Se recusasse a oferta da Caixa, a venda poderia ser feita através de leilão na Bolsa de Valores. No entanto, a decisão do governador Renan Filho, segundo importante fonte do Palácio dos Palmares, foi pela venda direta. O negócio, pelo que se sabe, será de R$ 410 milhões. O crédito tributário, que é a conversão dos prejuízos registrados no balanço da liquidação do banco (R$ 880 milhões), pode ser utilizado para reduzir o pagamento de impostos em até R$ 180 milhões.
Mais da metade do valor da transação da venda do banco, vai para a gestão da folha de pessoal - que na gestão do ex-governador Teotonio Vilela Filho foi negociada por R$ 110 milhões por um período de 5 anos.O restante equivale ao patrimônio imobiliários e fundos financeiros, entre outros.

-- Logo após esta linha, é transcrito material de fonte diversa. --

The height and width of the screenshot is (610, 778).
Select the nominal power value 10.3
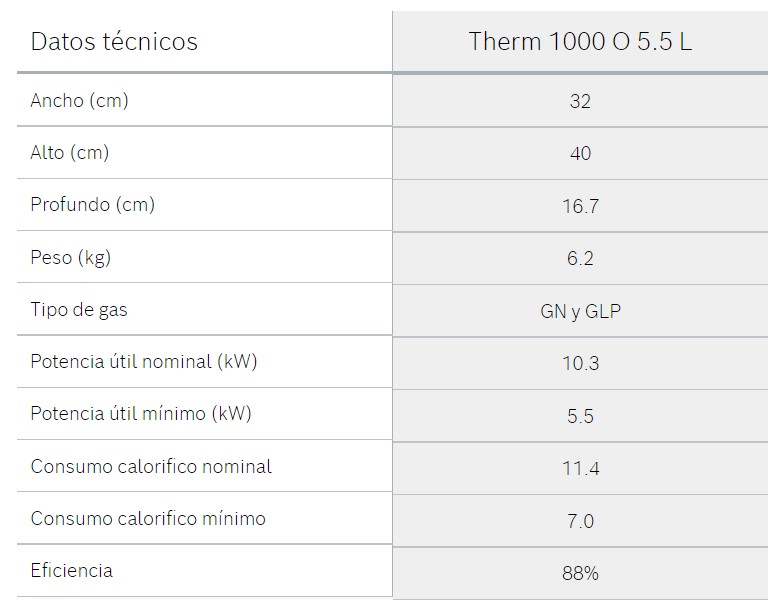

O negócio, que foi avaliado por cerca de R$ 552 milhões pela Fundaão Getúlio Vargas, teve um deságio de menos de 30%, baixo se considerado que, em função da crise econômica do país, esperava-se um desconto de até 50%.
No começo da próxima semana, Renan Filho e George Santoro devem anunciar oficialmente a aceitação da proposta da Caixa, durante reunião com a diretoria da instituição financeira, em Brasília.
Quanto vale
A FGV (consultoria independente no processo) entregou ainda em 2015 ao governo de Alagoas a “precificação”. O negócio que envolve a liquidação do Produban e a gestão financeira da folha de pagamento do Estado foi avaliado em R$ 552 milhões. O valor é de avaliação. No cenário atual, segundo a própria consultoria, a venda pode ser feita com deságio de até 50%.
Ao longo dos últimos meses, Renan Filho e o secretário da Fazenda, George Santoro, tiveram várias reuniões para tratar da venda do banco. Eles trabalham para encerrar um processo que já tem mais de 20 anos. Outras tentativas de venda do banco já foram realizadas em 2014, ainda na gestão de Téo Vilela, mas não apareceram compradores.
Para tornar o negócio mais atrativo o governo oferece ao comprador, a movimentação da arrecadação do Estado e da folha de pessoal – um negócio que vale mais de R$ 150 milhões .
O que torna o “passivo” do Produban atrativo é que o prejuízo financeiro e tributário do banco poderá ser utilizado pela instituição que comprar o antigo banco do estado, para reduzir o valor a pagar do imposto de renda. É importante lembrar que dinheiro da venda não será líquido para o governo do estado. Parte vai para acionistas do antigo Produban.